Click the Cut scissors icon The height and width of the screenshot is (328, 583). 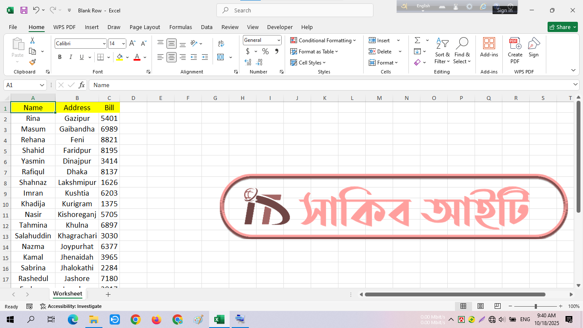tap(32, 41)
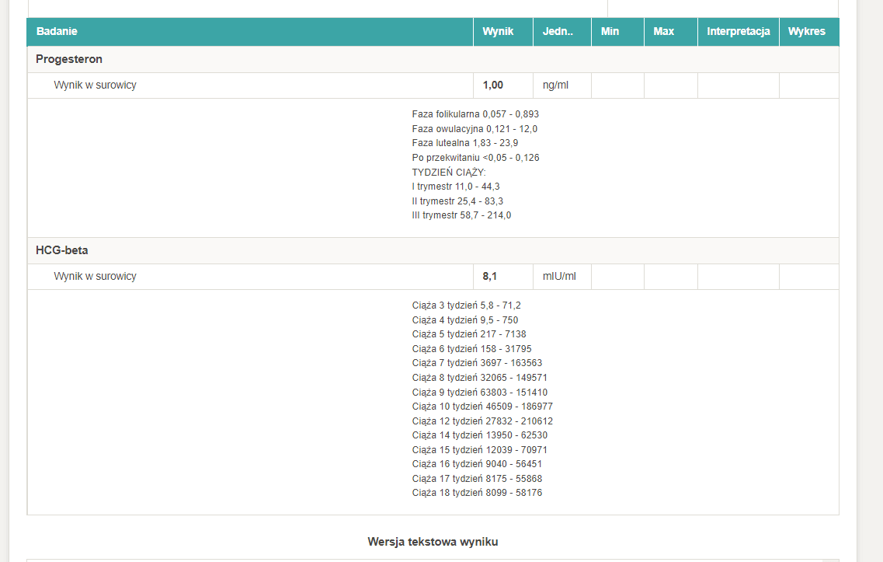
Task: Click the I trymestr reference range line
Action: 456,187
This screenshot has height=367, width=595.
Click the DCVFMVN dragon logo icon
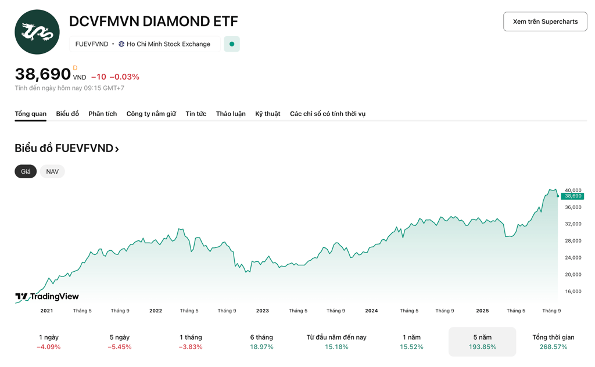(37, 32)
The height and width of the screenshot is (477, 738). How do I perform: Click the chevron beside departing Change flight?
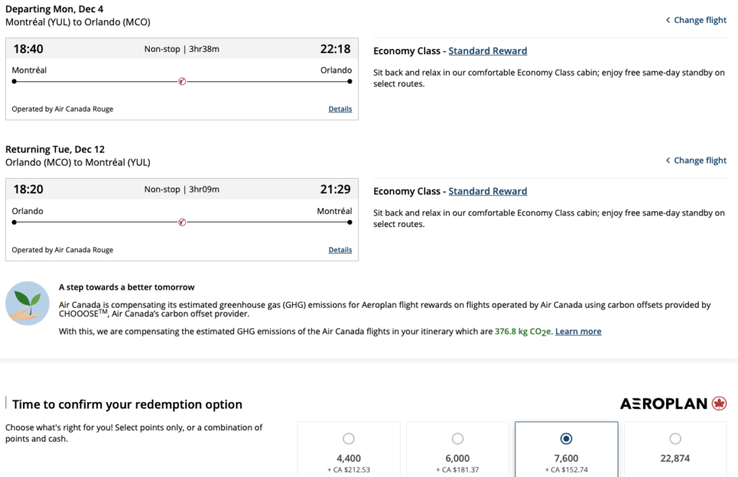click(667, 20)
==================================================
Stated problem
Rewrite everything from the entry line containing "The height and width of the screenshot is (477, 738)." down to the end of the entries, including the requests, and raise every coordinate in the answers by 132. Leave the pictures out of your answer.

Task solution
The height and width of the screenshot is (477, 738). How do I perform: Click the chevron beside departing Change flight?
click(799, 152)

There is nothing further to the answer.